When he came back in, he looked as if he’d poured the bucket over his head, she decided as she dipped the soup from the kettle into the bowls. Carrying them, she met him at the table. “Go ahead—I forgot the butter.”

“Do you mind if I crumble the cornbread into my soup?” he asked. “I know it’s not mannerly, but I like it that way.”

“Suit yourself,” she said, setting the butter plate m front of him.

He ate with gusto, wolfing down three bowls of exceptionally good potato soup, while she toyed with hers, and he realized she was watching him. “Sorry,” he apologized sheepishly. “I’ve been living on hard tack and jerky most of the month since I left.”

“I figured you liked the food.”

“Ummm—very much.”

“I’m not going to clear the dishes yet. I’ve still got clothes to take down before the dew makes them damp again.”

“Need any help?”

“Well, it d be nice—I mean, I could use the company.”
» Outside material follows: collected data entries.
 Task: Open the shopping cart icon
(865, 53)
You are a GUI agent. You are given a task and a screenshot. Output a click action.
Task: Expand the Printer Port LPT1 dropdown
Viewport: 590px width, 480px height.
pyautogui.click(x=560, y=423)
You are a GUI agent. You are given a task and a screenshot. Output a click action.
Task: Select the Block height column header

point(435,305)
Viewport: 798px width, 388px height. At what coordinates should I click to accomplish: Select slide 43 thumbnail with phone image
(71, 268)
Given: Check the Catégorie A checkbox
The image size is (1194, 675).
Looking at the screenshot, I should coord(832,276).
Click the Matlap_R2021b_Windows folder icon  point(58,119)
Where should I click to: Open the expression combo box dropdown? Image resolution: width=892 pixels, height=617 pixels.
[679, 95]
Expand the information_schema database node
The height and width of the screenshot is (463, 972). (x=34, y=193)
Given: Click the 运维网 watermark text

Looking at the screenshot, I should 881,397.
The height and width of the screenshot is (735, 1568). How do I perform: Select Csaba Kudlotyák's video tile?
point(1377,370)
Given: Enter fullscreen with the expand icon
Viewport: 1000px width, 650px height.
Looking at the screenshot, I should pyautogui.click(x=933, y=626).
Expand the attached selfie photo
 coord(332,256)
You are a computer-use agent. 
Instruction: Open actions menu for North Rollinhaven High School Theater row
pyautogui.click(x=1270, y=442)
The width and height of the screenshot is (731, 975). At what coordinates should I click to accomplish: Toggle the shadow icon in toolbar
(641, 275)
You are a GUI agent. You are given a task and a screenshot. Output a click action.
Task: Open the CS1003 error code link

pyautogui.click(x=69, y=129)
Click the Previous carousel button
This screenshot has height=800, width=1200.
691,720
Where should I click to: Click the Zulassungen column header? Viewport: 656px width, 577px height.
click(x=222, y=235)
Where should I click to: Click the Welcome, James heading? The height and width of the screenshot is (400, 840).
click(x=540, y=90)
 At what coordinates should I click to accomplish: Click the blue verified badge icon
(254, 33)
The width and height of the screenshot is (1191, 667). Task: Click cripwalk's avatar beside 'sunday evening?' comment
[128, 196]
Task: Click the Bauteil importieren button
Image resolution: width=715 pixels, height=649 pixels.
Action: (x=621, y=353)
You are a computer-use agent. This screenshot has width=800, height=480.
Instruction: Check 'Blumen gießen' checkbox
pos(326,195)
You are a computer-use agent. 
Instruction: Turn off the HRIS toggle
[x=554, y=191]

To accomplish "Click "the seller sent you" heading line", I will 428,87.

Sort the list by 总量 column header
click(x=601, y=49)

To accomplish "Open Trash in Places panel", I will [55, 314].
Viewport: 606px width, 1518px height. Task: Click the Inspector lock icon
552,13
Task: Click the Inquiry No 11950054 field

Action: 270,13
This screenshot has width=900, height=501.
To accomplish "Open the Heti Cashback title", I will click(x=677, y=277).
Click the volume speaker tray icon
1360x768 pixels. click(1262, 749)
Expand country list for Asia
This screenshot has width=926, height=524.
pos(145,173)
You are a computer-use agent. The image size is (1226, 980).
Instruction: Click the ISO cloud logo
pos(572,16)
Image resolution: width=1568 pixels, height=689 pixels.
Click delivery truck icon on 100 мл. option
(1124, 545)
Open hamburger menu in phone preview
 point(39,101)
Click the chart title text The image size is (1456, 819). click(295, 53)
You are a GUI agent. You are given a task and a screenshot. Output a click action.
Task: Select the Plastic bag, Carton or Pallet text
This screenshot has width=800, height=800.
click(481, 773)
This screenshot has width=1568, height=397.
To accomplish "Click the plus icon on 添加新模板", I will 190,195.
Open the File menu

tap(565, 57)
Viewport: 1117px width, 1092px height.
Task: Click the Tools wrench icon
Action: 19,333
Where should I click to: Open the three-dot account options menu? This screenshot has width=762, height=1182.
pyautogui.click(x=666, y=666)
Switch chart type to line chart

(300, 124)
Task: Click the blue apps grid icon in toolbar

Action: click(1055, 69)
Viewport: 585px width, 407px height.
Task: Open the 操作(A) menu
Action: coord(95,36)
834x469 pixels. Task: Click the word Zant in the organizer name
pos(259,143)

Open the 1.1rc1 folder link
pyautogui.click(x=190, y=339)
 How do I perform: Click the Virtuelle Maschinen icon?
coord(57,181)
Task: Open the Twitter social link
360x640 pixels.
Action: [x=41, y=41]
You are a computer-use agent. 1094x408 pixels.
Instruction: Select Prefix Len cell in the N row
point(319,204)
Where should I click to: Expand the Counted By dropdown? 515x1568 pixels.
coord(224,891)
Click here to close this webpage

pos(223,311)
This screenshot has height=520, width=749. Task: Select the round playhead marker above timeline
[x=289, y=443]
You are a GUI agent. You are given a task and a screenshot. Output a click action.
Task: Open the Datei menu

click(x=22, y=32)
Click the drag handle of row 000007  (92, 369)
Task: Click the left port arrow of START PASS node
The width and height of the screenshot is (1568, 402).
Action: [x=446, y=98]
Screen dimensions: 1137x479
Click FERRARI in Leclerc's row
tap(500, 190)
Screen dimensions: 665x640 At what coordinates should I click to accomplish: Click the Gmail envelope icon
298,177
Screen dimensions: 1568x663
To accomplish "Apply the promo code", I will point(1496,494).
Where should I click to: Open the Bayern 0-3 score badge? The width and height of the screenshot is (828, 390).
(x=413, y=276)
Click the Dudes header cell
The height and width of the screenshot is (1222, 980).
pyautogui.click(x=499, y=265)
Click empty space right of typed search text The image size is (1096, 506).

The whole sky was ablaze in hues of orange, pink, and a hazy purple as he looked across the rocky yard. It was the sort of sunset that took one’s breath away just to look at it. Laura Taylor stopped walking to follow his rapt gaze. “Yes, it is beautiful, isn’t it?” she said softly. “God’s paintbrush, Mama used to call a sky like this.”

“Yeah,”

There was a crisp chill in the air now, and the smoke from the chimney wafted overhead, adding the warm smell of burning wood to the world. Down the hill, the white canvas tents took on a surreal look under that awesome sky. Spence took a deep breath, drawing in the autumn air, savoring it. A full stomach, a night like this—that was the way a man was supposed to live. Then he caught himself.

“Which end do you want to take?” he asked her, looking toward the long clothesline.

“You don’t have to help—it’s too pretty an evening to spend taking down laundry if you don’t have to.”

He spied the big woven baskets. “Tell you what—you just sit down, and I’ll get the clothes. I need to work off some of that supper, or I’ll be too full to sleep. Go on, he said, turning her back toward the house.

The sweet smell of cloth dried in the sun brought back memories of another time, when he’d lived in Missouri with his mother after his father died. It’d been a hard time for her until Bingham came along, but he could remember following her down that old gray clothesline, holding the basket while she put the clean clothes in it. It hadn’t been the same in Georgia, where he’d watched the slaves do the task.

Hefting the heavy basket, he headed back toward the cabin. Laura’d brought two chairs from the house outside, and she sat facing the camp, looking out into the beautiful, darkening sky. Overhead, the moon gazed down benevolently, barely veiled by floating skiffs of clouds. Silhouetted against that sky, she was a picture to carry in the mind, her face mirroring the beauty of the place, her hands placidly resting on the mound that held her child. And he couldn’t help admiring her, thinking she was truly an extraordinary woman.